MARK S. RYCKMAN Petitioner
ASARCO, INCORPORATED Respondent/Insurer.
Submitted: July 27, 2005
ORDER DENYING MOTION FOR SUMMARY JUDGMENT
The respondent, after apparently agreeing to pay the claimant
20% for wage loss pursuant to section 39-71-703(5)(c), MCA
(1997), reneged. The claimant then petitioned the Court for
the benefits. The respondent now moves for summary judgment
with respect to the claimant's request for a 20% award
for wage loss suffered as a result of the claimant's
industrial injury, tendering a perfunctory opinion of its
vocational consultant stating that he had performed a labor
market analysis and determined that the claimant did not
suffer a wage loss.
Summary judgment is denied. The parties did not address
whether the respondent's acceptance of liability for the
20% wage-loss benefits may be rescinded and if so on what
grounds. Moreover, a perfunctory opinion by a vocational
consultant is not conclusive and binding on the Court where
the claimant in fact is earning less after his injury.
Evidence: Expert Testimony: Generally. The
opinion of an expert is not conclusive. A court must
determine what if any weight the opinion is to be given.
Thus, a vocational expert's perfunctory opinion stating
that, based on his labor market analysis, the claimant did
not suffer a wage loss, does not entitle an insurer or
self-insured to summary judgment where the claimant in fact
is earning less than his time-of-injury wage. Since the
claimant's actual earnings provide one basis for
determining wage loss, the claimant need not tender an
opposing expert opinion to avoid summary judgment.

## The data
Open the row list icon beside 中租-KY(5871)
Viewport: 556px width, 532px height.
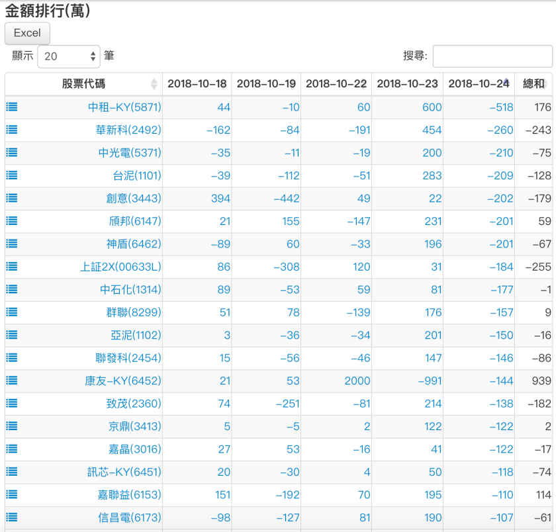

## Required work
In the order denying summary judgment, under which statutory provision had the respondent apparently agreed to pay the claimant 20% for wage loss?

## Result of this exercise
Section 39-71-703(5)(c), MCA (1997).